= Jacob Stilling-Andersen =

Danish dairy manager (1858–1933)

Jacob Stilling-Andersen (24 June 1858 - 18 February 1933) was a Danish dairy manager and businessman. He played a central role in the foundation of a number of co-operative dairy companies in the 1870s and 1880s before founding The Danish Butter Export Union Ltd. in 1902. He served on the board of the Port of Copenhagen from 1913 and was its vice chairman from 1926.

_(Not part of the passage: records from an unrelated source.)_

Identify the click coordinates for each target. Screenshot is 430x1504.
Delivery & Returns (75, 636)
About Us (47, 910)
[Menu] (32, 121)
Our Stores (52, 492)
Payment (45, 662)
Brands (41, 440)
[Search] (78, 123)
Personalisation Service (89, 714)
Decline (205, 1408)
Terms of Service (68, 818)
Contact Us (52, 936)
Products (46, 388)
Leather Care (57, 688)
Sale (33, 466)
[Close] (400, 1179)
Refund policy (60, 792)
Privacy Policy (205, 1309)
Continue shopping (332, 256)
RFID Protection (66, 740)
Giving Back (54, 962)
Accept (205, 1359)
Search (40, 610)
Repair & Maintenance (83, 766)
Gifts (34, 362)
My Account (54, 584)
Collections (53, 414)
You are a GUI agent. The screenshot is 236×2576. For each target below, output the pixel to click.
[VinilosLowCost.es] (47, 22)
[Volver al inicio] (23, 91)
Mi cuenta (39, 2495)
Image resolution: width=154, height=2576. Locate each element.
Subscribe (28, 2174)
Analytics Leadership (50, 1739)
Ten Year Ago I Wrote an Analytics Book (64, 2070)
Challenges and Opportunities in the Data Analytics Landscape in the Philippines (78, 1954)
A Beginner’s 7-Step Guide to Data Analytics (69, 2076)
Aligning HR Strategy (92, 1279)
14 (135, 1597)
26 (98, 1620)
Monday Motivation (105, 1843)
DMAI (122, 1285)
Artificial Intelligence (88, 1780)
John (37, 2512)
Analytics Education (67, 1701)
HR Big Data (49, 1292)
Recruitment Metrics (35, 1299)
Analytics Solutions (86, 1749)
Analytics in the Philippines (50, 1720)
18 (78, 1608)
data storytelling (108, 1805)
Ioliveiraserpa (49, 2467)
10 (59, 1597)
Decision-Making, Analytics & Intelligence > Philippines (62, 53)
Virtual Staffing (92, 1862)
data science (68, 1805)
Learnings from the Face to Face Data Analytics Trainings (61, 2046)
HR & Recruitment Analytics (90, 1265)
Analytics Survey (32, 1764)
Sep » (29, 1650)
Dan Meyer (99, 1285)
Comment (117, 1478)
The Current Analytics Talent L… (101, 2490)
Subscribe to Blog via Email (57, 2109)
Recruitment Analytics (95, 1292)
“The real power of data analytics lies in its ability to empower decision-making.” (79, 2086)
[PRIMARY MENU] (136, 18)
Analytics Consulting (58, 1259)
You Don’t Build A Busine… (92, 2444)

==Early life and education==
Stilling-Andersen was born on 24 June 1858 in Ølgod, the son of farmerJens Mathias Bollerup Andersen (1822–68) and Marie Cathrine Mouridsen (1827–79). He changed his last name from Andersen to StillingAndersen on 10 July 1912. He was brought up in a prominent Grundtvigian. He was initially trained as a farmer but was from 1877 also educated in the dairy industry. He attended Tune Landboskole in 1880–81.

==Career==
Stilling-Andersen played a central role in the foundation Hjedding Co-Operative Dairy and was its first manager. In 1884, he also founded the first co-operative dairy in Sønderjylland. In 1885–89, he was manager of Nørre Nebel Co-Operative Dairy.

He was in 1889 engaged as a consultant in P. A. Alberti's Danske Landmænds Smøreksportforening. He left the enterprise in 1892 to set up his own butter export business, et A/S The Danish Butter Export Union Ltd., with himself both as managing director and chairman. Stilling-Andersen was a co-founder of the Danish Dairy Board (Dansk Mejeristforening) in 1887 and served on the board from 1887 to 1901. He served on the board of the Port of Copenhagen from 1913, from 1926 as chairman.

==Personal life==
Stilling-Andersen married Mette Marie Christensen Tranberg (10 November 1860 - 17 May 1936), a daughter of farmer Christen Knudsen T. (1820–1903) and Kirsten Mikkelsen (1836–1916), on 11 November 1884 in Agersnap. He purchased Ny Vestergade 9 in Copenhagen in 1922. He died on 18 February 1933 and is buried at Vestre Cemetery in Copenhagen.

==Honours==
Stilling-Andersen was created a Knight in the Order of the Dannebrog in 1904 and was awarded the Order of Merit in 1932.